### REQUIRED WORK
Copy out each of the following lines word for word, without any change.

Lines from a data source
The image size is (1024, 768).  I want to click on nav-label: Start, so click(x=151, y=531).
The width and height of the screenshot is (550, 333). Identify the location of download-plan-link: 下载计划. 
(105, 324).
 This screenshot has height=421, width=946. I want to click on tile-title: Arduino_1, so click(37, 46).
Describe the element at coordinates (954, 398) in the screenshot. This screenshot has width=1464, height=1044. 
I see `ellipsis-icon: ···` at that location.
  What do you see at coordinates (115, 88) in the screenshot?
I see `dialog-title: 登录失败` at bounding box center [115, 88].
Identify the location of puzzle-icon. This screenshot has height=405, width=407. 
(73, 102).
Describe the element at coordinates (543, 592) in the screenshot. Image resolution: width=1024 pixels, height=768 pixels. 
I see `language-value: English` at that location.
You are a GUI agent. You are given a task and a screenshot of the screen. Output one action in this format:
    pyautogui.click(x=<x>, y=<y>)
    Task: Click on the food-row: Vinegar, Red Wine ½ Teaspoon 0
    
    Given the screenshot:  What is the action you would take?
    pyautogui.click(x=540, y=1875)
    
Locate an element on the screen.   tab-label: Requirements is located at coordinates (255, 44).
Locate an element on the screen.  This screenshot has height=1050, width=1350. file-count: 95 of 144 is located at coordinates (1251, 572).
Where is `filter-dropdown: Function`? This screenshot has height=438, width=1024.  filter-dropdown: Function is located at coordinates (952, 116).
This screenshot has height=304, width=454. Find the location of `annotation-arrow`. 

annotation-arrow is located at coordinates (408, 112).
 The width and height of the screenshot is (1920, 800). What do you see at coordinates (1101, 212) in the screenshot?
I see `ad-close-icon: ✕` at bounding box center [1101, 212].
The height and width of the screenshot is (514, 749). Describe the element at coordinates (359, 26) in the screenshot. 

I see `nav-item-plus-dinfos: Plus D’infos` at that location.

### TASK RESPONSE
The image size is (1024, 768).  I want to click on nav-label: Start, so click(x=151, y=531).
The width and height of the screenshot is (550, 333). Identify the location of download-plan-link: 下载计划. 
(105, 324).
 This screenshot has height=421, width=946. I want to click on tile-title: Arduino_1, so click(37, 46).
Describe the element at coordinates (954, 398) in the screenshot. This screenshot has width=1464, height=1044. 
I see `ellipsis-icon: ···` at that location.
  What do you see at coordinates (115, 88) in the screenshot?
I see `dialog-title: 登录失败` at bounding box center [115, 88].
Identify the location of puzzle-icon. This screenshot has height=405, width=407. 
(73, 102).
Describe the element at coordinates (543, 592) in the screenshot. Image resolution: width=1024 pixels, height=768 pixels. 
I see `language-value: English` at that location.
You are a GUI agent. You are given a task and a screenshot of the screen. Output one action in this format:
    pyautogui.click(x=<x>, y=<y>)
    Task: Click on the food-row: Vinegar, Red Wine ½ Teaspoon 0
    
    Given the screenshot:  What is the action you would take?
    pyautogui.click(x=540, y=1875)
    
Locate an element on the screen.   tab-label: Requirements is located at coordinates (255, 44).
Locate an element on the screen.  This screenshot has height=1050, width=1350. file-count: 95 of 144 is located at coordinates (1251, 572).
Where is `filter-dropdown: Function`? This screenshot has height=438, width=1024.  filter-dropdown: Function is located at coordinates (952, 116).
This screenshot has height=304, width=454. Find the location of `annotation-arrow`. 

annotation-arrow is located at coordinates (408, 112).
 The width and height of the screenshot is (1920, 800). What do you see at coordinates (1101, 212) in the screenshot?
I see `ad-close-icon: ✕` at bounding box center [1101, 212].
The height and width of the screenshot is (514, 749). Describe the element at coordinates (359, 26) in the screenshot. 

I see `nav-item-plus-dinfos: Plus D’infos` at that location.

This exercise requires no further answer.